The confusion here is from the initial poor description of how a battery works.
A battery consists of three things: a positive electrode, a negative electrode, and an electrolyte in between. The electrodes are made of materials that strongly want to react with each other; they are kept apart by the electrolyte.
The electrolyte acts like a filter that blocks the flow of electrons, but allows ions (positively charged atoms from the electrodes) to pass through. If the battery is not connected to anything, the chemical force is pulling on the ions, trying to draw them across the electrolyte to complete the reaction, but this is balanced by the electrostatic force-- the voltage between the electrodes. Remember-- a voltage between two points means there is an electric field between those points which pushes charged particles in one direction.
When you add a wire between the ends of the batteries, electrons can pass through the wire, driven by the voltage. This reduces the electrostatic force, so ions can pass through the electrolyte. As the battery is discharged, ions move from one electrode to the other, and the chemical reaction proceeds until one of the electrodes is used up.

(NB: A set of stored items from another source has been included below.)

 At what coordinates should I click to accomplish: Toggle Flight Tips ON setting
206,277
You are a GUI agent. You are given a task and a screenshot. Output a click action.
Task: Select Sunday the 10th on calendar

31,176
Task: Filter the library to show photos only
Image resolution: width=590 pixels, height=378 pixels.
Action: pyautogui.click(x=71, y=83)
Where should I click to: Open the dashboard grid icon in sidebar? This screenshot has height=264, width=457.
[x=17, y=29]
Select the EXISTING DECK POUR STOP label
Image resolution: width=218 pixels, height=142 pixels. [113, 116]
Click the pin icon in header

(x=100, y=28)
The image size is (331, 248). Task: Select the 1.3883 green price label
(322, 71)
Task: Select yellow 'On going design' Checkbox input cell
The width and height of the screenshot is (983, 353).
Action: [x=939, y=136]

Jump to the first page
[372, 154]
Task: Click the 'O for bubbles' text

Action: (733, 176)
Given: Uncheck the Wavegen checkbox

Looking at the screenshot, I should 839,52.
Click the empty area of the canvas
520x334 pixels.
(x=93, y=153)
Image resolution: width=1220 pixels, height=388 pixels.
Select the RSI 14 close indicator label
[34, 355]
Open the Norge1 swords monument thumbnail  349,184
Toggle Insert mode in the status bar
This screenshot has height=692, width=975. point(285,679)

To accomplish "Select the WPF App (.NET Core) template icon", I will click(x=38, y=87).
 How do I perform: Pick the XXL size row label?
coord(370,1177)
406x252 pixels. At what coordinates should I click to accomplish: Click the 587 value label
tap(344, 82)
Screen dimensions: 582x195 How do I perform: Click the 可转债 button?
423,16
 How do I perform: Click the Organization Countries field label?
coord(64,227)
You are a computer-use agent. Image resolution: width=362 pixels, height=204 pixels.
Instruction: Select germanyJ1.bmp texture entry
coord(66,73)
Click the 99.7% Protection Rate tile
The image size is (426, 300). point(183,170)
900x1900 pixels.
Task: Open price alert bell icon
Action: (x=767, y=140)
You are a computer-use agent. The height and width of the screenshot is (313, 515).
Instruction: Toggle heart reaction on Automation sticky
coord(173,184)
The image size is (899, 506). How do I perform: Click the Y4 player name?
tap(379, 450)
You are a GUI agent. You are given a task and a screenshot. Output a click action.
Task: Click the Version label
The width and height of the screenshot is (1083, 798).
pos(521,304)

Thinking about two batteries next to each other, linked by one wire-- there is no voltage between the two batteries, so there is no force to drive electrons. In each battery, the electrostatic force balances the chemical force, and the battery stays at steady state.
(I kind of glossed over what it means for two materials to "want" to react with each other. Google "Gibbs free energy" for more details on that. You might also google "Nernst equation.")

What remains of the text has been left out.